Pharmacokinetics of saquinavir-SGC in HIV-infected pregnant women

Abstract

Purpose: To evaluate saquinavir (SQV) pharmacokinetics, tolerance, and safety in 10 HIV-infected pregnant women between 14-32 weeks gestation. Method: This was a phase I, prospective, area-under-the-curve (AUC) targeted study. Antepartum treatment consisted of SQV 1200 mg tid, lamivudine 150 mg bid, and zidovudine 200 mg tid. The SQV targeted exposure was an 8-hour AUC (AUC8) of 3000 ng · h/mL; the study was to be halted if the first 4 participants did not achieve this AUC8. Cord blood and plasma samples were collected in neonates at birth. Results: Four women completed the SQV pharmacokinetic assessments.

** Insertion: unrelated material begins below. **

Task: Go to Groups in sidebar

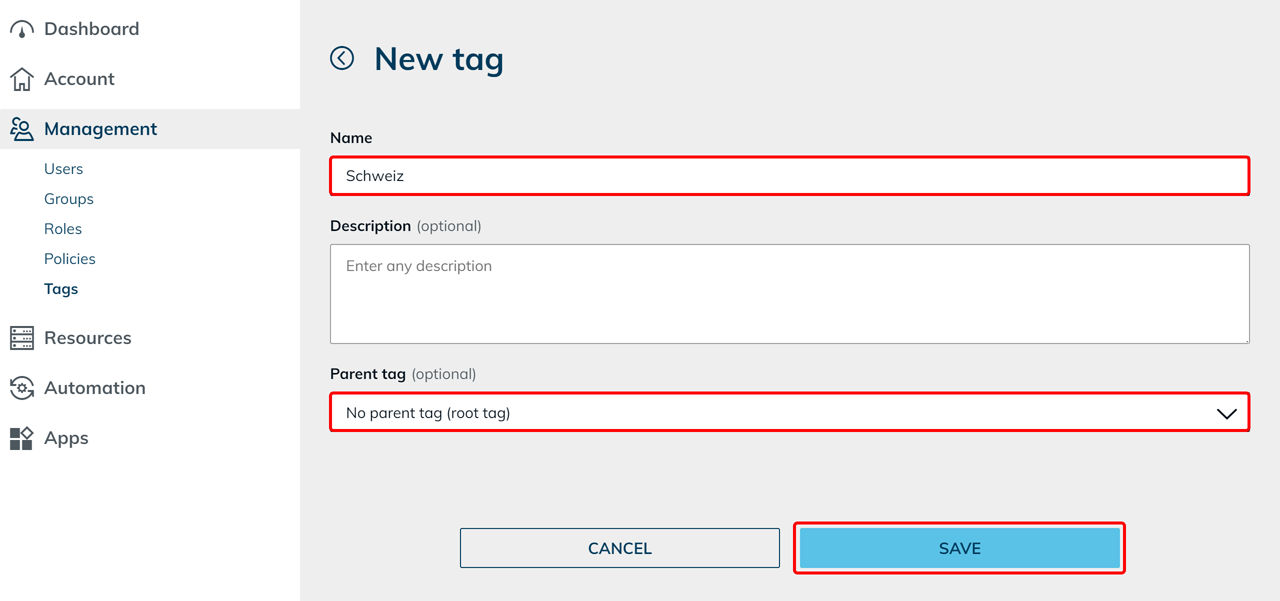Action: point(69,199)
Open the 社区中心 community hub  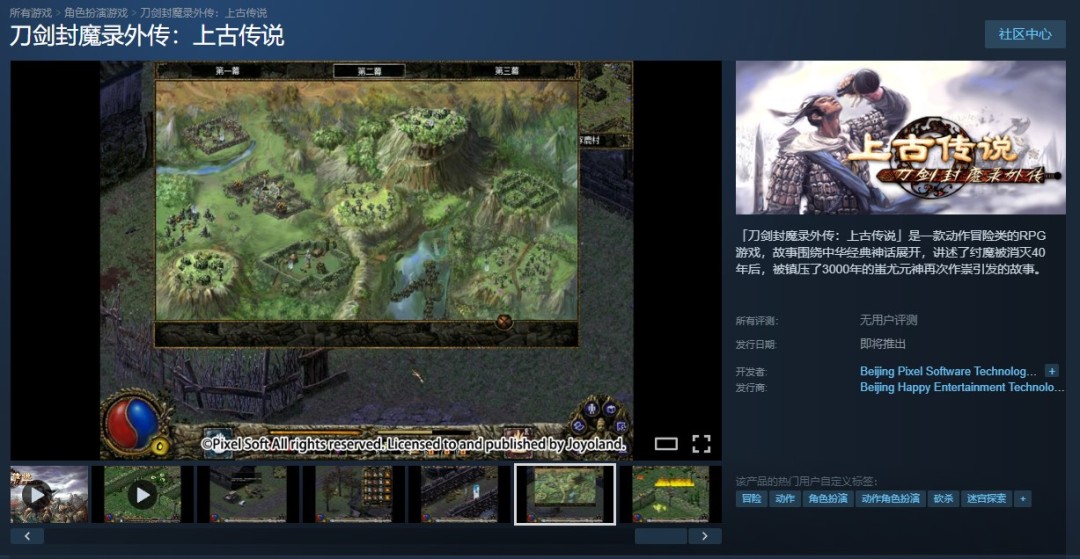pyautogui.click(x=1024, y=34)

Exposure in all 4 patients was below the target AUC8. Median (range) AUC8 and trough (C8H) were 1672 (738-2614) ng · h/mL and 60 (<15-332) ng/mL, respectively. Oral clearance (CL/F) was 9.3 (5.1-16.6) L/h/kg and Cmax was 599 (177-953) ng/mL. Cord and neonate plasma concentrations were mostly undetectable; 1 of 5 infants was HIV-infected at 24 weeks. Conclusion: These data suggest highly variable SQV pharmacokinetics in pregnant women, and exposure at 1200 mg tid may not be adequate for longer term therapy; both the AUC8 and C8H were considerably below average. Because ritonavir has been shown to significantly increase SQV concentrations, this combination should be further explored in this population.